*Alıntı*.
==================================================

Avrupa basınının “batırılamaz” ve “yıkılamaz” olarak nitelendirdiği Erdoğan’ın ayakta kalmasına sadece Amerika’nın desteği yardımcı olabilir. Zira geçen yüzyılın ortalarından beri Amerika, Türkiye’deki adamlarını eğitmek ve güçlendirmek için çok çalıştı. Nitekim Demokrat Parti’nin 1950 yılındaki seçim zaferinden bu yana Amerika, birçok kez adamlarını Türkiye’de iktidara getirmeye çalıştı. Ancak birkaç askeri darbe sonucunda bunlar birbirine karıştılar, bazıları idam edildi ve her şeyin yeniden inşa edilmesi gerekiyordu. Erdoğan, “1950’li yıllarda eski Başbakan Adnan Menderes döneminden beri Türkiye’deki kalkınma yolunda dönem dönem sorunlar oluştu” derken bunu kastetmişti.
Amerika, kalplerinde hala İslam sevgisi canlı olan Müslüman seçmenlerden oluşan adamlarının desteğiyle nüfuzunu güçlendirebileceğini anladı. Bu yüzden 1970’lerden bu yana Amerika, İslami söylem ve sloganları popülist amaçlarla kullanan politikacıları ve grupları harekete geçirdi. Dolayısıyla açıkça laikliği savunan ve İslam’a düşman olan İngiliz yanlısı siyasetçilerin aksine Amerikan yanlısı siyasetçiler İslam’ın arkasına gizlenmeye başladılar.
Bazılarının İslam Cumhuriyeti olarak ilan ettiği diğer Müslüman ülkelerin aksine Türkiye’de Amerika, Erdoğan’ın sözünü ettiği kurucusu Necmettin Erbakan olan siyasal İslam denen şeyi kullandı. Geçen yüzyılın doksanlı yıllarının sonunda İslam’a müdahale ederek ve onu bir sıçrama tahtası olarak kullanarak Amerika’nın adamları nihayet otorite üzerindeki hakimiyetlerini sağlamlaştırmayı başardılar. Dolayısıyla Erdoğan liderliğindeki Adalet ve Kalkınma Partisi’nin iktidara gelmesiyle birlikte nihayet Türkiye Amerikan nüfuzunun yörüngesine girdi ve ister Ortadoğu’da ister Afrika’da ister Kafkasya’da isterse de Orta Asya’da olsun Amerika’nın çıkarlarını gerçekleştirmenin ve korumanın ana araçlarından biri haline geldi.

==================================================

*Gösterilen Bilgiler*.
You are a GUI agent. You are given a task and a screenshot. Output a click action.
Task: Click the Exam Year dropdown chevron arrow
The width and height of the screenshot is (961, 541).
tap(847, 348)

==================================================

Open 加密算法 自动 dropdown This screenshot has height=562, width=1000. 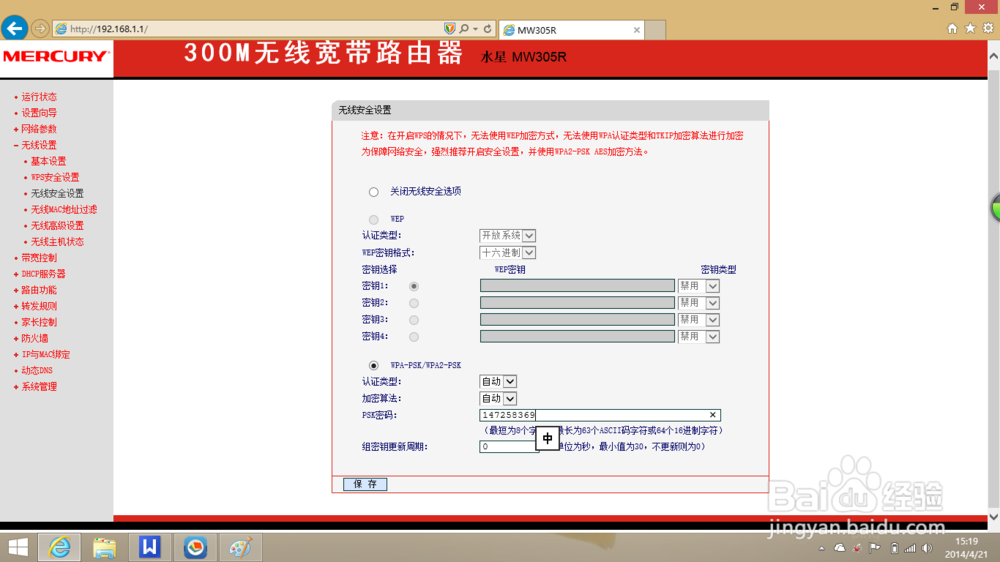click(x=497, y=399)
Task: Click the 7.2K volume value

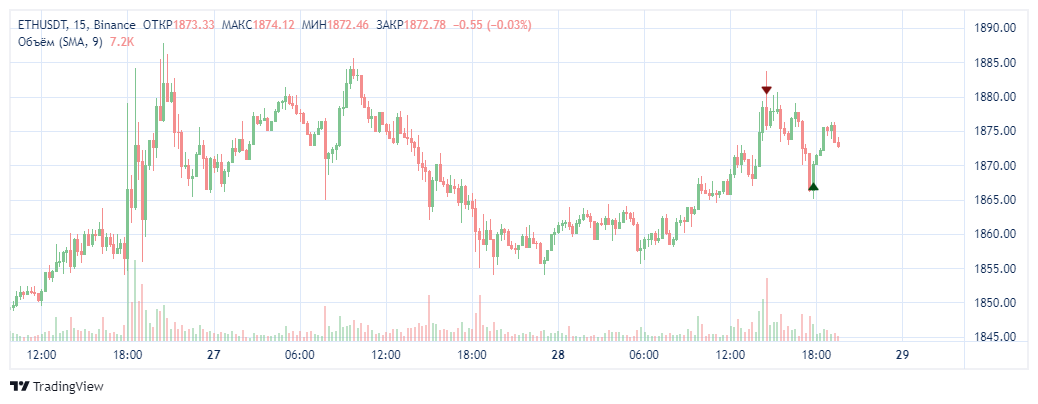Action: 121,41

==================================================

*Yapılacak Alıştırmalar*.
**1.** Alıntıya göre siyasal İslam denen şeyin kurucusu kimdir?
**2.** Aşağıdaki ifadeler alıntıyla uyuşuyor mu? Her biri için evet ya da hayır deyin ve kararı belirleyen sözleri alıntıdan aynen aktarın.
(a) Amerika, 1950'deki seçim zaferinden bu yana Türkiye'de adamlarını defalarca iktidara getirmeye çalıştı.
(b) İngiliz yanlısı siyasetçiler İslam'ın arkasına gizlenmeye başladılar.
(c) Amerika, İslami söylemi popülist amaçlarla kullanan politikacıları 1980'lerden itibaren harekete geçirdi.
**3.** Türkiye'deki Amerikan nüfuzunu anlatan alıntıyı son cümlesinden sonra sürdürerek yazın.
Bu çalışmada öğelere ihtiyaç yoktur.

*Çözümlü Alıştırmalar*.
**1.** Necmettin Erbakan.

**2.**
(a) Evet: “Demokrat Parti’nin 1950 yılındaki seçim zaferinden bu yana Amerika, birçok kez adamlarını Türkiye’de iktidara getirmeye çalıştı.”
(b) Hayır: “açıkça laikliği savunan ve İslam’a düşman olan İngiliz yanlısı siyasetçilerin aksine Amerikan yanlısı siyasetçiler İslam’ın arkasına gizlenmeye başladılar.”
(c) Hayır: “1970’lerden bu yana Amerika, İslami söylem ve sloganları popülist amaçlarla kullanan politikacıları ve grupları harekete geçirdi.”

**3.**
Erdoğan, her türlü iç direnişi bitirmek istiyor ve demokrasiye de övgülerde bulunmayı unutmadan kendi icat ettiği “Türkiye Yüzyılı" sloganı etrafında toplanma çağrısı yapıyor. Zira İstanbul’daki destekçileriyle yaptığı konuşmada şunları söyledi: “Bize demokrasi bayramı yaşatan milletime şükranlarımı sunuyorum.” Deutsche Welle onun şu sözlerini aktardı: “Yaptıkları seçimle önümüzdeki beş yıl boyunca ülkeyi yönetme sorumluluğunu bize tekrar emanet eden milletimizin istisnasız tüm temsilcilerine teşekkür ediyorum.”
2014’teki cumhurbaşkanlığı seçimlerindeki ilk zaferinden sonra da olduğu gibi sürekli olarak bu şekilde konuşuyor. Zira o zamanda şöyle demişti: “Beni Türkiye Cumhuriyeti’nin on ikinci Cumhurbaşkanı olarak tayin ettiği için milletime teşekkür ediyorum. Sadece bana oy verenlerin değil, 77 milyonun da başkanı olacağım. Bugün halkın iradesi bir kez daha galip geldi ve bugün bir kez daha demokrasi kazandı. Bana oy vermeyenler de benim taraftarlarımla aynı şeyi gerçekleştirdiler. Beni sevmeyenler de beni sevenlerle aynı zaferi kazandılar.”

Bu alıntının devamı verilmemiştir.